I Balcani non sono una “polveriera” ma un’opportunità per l’Italia

Fronti italiani
Il frame del video diffuso il 14 agosto 2012 dalla Polizia mostra un momento dell'operazione che ha consentito alla Polizia di Frontiera di Trieste di sgominare un'organizzazione criminale dedita all'immigrazione clandestina verso l'Italia attraverso la "rotta" balcanica. Arrestati 16 "passeur" di nazionalità turca, slovena, croata e kosovara. Le misure cautelari sono state eseguite su richiesta della Direzione distrettuale antimafia di Trieste; perquisizioni sono state svolte in Friuli Venezia Giulia e in Emilia Romagna. Oltre ai 16 arrestati in flagranza di reato, sono stati rintracciati 46 immigrati irregolari. ANSA/ POLIZIA DI STATO +++ NO SALES - EDITORIAL USE ONLY +++

La regione è stata e ancora è un formidabile terreno di conquista per l’impresa italiana

Gorizia, fondamentalmente, è un’unica città con Nova Gorica. Le separa solo un ormai flebile confine di stato. La frontiera slovena lambisce anche Trieste, da cui in poco più di cinque ore d’auto si arriva a Belgrado. Da Otranto, quando soffia il vento giusto, si intravedono le montagne dell’Albania. Persino da Ancona, dove l’Adriatico è più largo, si può scorgere la costa oltre il mare. Quella croata, in questo caso.

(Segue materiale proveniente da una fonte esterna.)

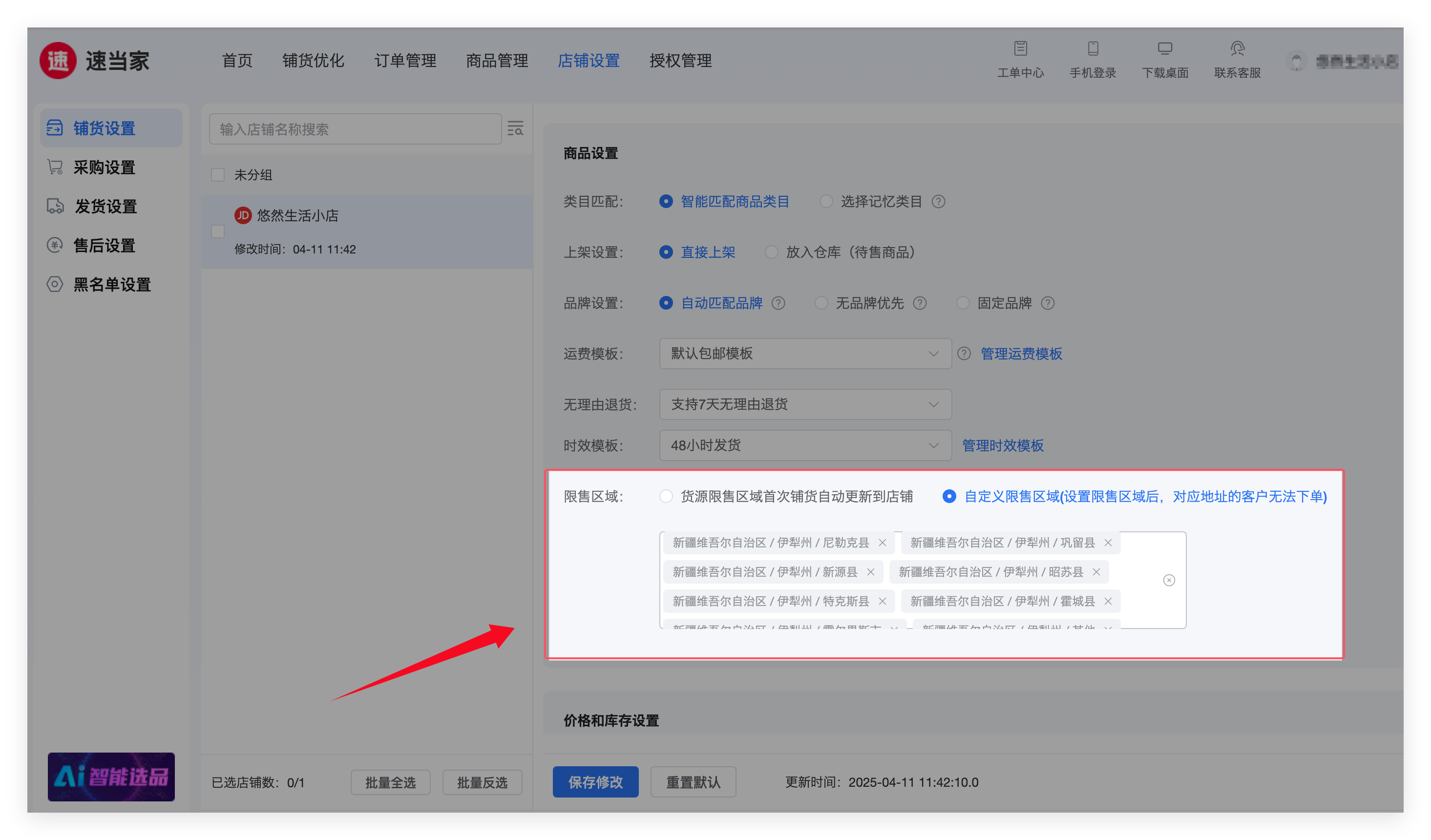
Task: Select 放入仓库 listing radio option
Action: click(x=771, y=252)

Questo per dire che i Balcani sono molti vicini all’Italia. Sarebbe tuttavia riduttivo ragionare solo in termini di geografia. Il rapporto tra l’Italia e gli otto paesi che affollano la penisola balcanica – intesa in quest’occasione come l’ex Jugoslavia più l’Albania – è anche di natura economica. La regione è stata e ancora è un formidabile terreno di conquista per l’impresa italiana, anche grazie ai costi produttivi bassi.

Da un’analisi della banca dati Ice/Reprint, un’efficace “visura” sulla presenza economica italiana all’estero, emerge che al dicembre 2013 c’erano nei Balcani 1116 aziende partecipate da imprese italiane. Davano lavoro a 40.908 persone e generavano un fatturato pari a 5,9 miliardi di euro. Numeri che divengono strabilianti se paragonati a quelli totalizzati dalle imprese italiane operanti in Cina: 1268 partecipate, 64049 lavoratori, 7,8 miliardi di fatturato. L’ex Jugoslavia e l’Albania valgono quasi quanto la seconda potenza mondiale quanto a proiezione economica all’estero. (vedi tabella allegata)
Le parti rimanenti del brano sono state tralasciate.